Exercise aim:
Decide whether each statement below agrees with the piece on question marks in headlines. Answer yes or no for each and quote the words from the piece that decide it.
1. Adding a question mark moves the job of supporting or refuting a claim onto the reader.
2. For this trick to work, the statement has to be phrased as a question.
3. The word "official" still carries the meaning the writer has always known.

The question mark lets you make up anything you like

Raymond Chen

A trend I’ve noticed in journalism is to make some sort of outrageous statement, but then stick a question mark at the end to disavow any responsibility for the statement. By changing it to a question, you’re avoiding actually having to back up what you write. “I’m not saying this is actually true. I’m just raising the question.” For example, a headline might read “The sign of something new?” The author doesn’t want to actually back up the claim that the subject is the sign of something new, so he’ll just say it with a question mark. Now the responsibility to support or refute the claim has been shifted to you, the reader. The question itself doesn’t need to have any merit whatsoever. In fact, you can just make up the craziest stuff imaginable; as long as you put a question mark after it, you’re home free. And it doesn’t even need to take the form of a question! Made-up examples:

Perhaps I should’ve titled this article “Journalists are just making up stuff and printing it as if it were news?” Bonus journalistic head-scratcher: The word “official” appears to have taken on a meaning I was previously unaware of.

Record extracts:

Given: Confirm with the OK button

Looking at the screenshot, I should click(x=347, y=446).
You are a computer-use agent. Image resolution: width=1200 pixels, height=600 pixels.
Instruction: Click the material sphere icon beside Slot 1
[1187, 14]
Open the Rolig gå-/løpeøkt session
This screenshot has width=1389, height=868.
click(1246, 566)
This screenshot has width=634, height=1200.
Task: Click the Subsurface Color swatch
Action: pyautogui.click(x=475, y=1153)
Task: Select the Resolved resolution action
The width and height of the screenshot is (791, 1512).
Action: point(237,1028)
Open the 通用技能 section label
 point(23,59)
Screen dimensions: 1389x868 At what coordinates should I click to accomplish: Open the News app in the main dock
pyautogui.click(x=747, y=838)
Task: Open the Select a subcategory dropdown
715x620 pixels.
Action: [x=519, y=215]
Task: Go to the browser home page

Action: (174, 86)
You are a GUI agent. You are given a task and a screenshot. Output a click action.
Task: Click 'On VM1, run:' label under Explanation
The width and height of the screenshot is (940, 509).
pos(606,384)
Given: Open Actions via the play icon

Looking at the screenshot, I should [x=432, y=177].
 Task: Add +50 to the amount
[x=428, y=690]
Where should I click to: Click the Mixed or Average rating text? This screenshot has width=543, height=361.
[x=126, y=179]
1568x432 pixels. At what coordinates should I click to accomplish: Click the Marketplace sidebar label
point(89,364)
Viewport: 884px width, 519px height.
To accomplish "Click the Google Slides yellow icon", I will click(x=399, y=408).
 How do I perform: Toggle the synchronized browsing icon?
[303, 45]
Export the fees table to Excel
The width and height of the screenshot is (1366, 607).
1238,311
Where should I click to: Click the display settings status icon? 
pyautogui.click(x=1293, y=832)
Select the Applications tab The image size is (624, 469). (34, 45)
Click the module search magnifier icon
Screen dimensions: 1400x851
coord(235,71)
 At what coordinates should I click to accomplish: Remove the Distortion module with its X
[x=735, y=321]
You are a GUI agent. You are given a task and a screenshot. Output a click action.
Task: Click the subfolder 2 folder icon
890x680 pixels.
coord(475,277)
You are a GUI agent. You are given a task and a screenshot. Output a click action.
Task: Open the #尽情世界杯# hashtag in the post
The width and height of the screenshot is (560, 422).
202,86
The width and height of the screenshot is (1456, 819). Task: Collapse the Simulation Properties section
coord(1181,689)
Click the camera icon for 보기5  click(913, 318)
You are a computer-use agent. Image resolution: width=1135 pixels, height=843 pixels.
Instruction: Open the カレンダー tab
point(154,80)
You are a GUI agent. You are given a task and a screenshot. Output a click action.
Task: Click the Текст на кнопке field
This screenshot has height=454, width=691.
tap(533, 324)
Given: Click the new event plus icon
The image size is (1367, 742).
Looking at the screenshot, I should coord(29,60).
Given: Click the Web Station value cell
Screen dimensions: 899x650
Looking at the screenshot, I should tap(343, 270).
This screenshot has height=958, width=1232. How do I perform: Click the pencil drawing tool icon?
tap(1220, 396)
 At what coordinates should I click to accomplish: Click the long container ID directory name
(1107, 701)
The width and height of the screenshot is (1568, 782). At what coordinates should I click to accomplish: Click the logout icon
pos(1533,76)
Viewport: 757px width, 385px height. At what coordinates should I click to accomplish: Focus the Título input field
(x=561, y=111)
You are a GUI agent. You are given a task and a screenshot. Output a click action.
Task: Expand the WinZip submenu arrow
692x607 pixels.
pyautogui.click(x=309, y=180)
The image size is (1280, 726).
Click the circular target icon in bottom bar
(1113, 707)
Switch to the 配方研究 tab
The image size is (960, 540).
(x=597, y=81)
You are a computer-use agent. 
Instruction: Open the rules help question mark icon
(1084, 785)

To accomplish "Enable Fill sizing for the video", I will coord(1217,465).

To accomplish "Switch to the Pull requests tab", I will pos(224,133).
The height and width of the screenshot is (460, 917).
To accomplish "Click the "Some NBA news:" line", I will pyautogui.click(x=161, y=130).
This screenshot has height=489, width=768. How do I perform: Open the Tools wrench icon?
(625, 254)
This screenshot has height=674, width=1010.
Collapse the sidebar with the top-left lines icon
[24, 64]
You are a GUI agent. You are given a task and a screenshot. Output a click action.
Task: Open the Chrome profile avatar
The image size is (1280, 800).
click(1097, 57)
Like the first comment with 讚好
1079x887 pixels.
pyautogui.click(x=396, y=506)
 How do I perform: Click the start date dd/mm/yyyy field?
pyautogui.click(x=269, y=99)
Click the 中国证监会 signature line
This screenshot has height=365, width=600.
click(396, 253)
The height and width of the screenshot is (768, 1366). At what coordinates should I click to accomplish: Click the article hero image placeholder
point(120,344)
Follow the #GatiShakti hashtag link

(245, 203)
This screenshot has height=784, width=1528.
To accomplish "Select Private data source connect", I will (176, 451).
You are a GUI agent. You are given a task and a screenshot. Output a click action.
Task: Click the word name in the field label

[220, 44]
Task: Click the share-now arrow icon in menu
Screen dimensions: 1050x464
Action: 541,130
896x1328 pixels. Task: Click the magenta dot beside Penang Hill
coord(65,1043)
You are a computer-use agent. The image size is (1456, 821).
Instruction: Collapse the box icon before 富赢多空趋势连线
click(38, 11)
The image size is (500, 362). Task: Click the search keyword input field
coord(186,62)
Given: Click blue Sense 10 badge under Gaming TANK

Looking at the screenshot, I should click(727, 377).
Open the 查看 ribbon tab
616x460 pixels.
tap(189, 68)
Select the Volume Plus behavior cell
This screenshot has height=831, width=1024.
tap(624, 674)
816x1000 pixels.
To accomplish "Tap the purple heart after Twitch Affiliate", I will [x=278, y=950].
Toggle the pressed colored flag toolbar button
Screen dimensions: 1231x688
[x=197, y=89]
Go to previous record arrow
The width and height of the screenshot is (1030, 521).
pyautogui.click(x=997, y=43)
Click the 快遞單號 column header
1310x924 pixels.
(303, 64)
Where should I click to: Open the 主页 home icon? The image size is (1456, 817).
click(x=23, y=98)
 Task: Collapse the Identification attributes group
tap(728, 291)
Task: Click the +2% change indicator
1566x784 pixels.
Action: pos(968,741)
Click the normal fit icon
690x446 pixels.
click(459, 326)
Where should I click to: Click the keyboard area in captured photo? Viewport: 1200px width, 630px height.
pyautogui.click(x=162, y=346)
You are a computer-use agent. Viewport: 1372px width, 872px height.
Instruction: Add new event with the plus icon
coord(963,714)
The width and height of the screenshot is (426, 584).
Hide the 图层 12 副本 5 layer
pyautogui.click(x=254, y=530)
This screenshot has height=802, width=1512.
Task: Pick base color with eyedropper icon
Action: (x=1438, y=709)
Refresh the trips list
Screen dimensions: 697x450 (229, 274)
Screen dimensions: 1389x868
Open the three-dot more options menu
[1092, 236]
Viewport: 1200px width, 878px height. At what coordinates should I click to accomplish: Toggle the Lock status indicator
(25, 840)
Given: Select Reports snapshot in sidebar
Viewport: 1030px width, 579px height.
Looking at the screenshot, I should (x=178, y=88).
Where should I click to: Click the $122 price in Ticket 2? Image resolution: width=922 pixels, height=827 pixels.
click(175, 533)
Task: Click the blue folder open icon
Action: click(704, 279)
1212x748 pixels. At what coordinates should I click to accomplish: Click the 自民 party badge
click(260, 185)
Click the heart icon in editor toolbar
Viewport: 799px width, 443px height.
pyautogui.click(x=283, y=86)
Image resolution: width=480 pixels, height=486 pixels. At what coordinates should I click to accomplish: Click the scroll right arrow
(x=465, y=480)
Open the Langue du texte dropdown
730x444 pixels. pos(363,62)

Answer to this problem:
1. Yes: "Now the responsibility to support or refute the claim has been shifted to you, the reader."
2. No: "And it doesn’t even need to take the form of a question!"
3. No: "The word “official” appears to have taken on a meaning I was previously unaware of."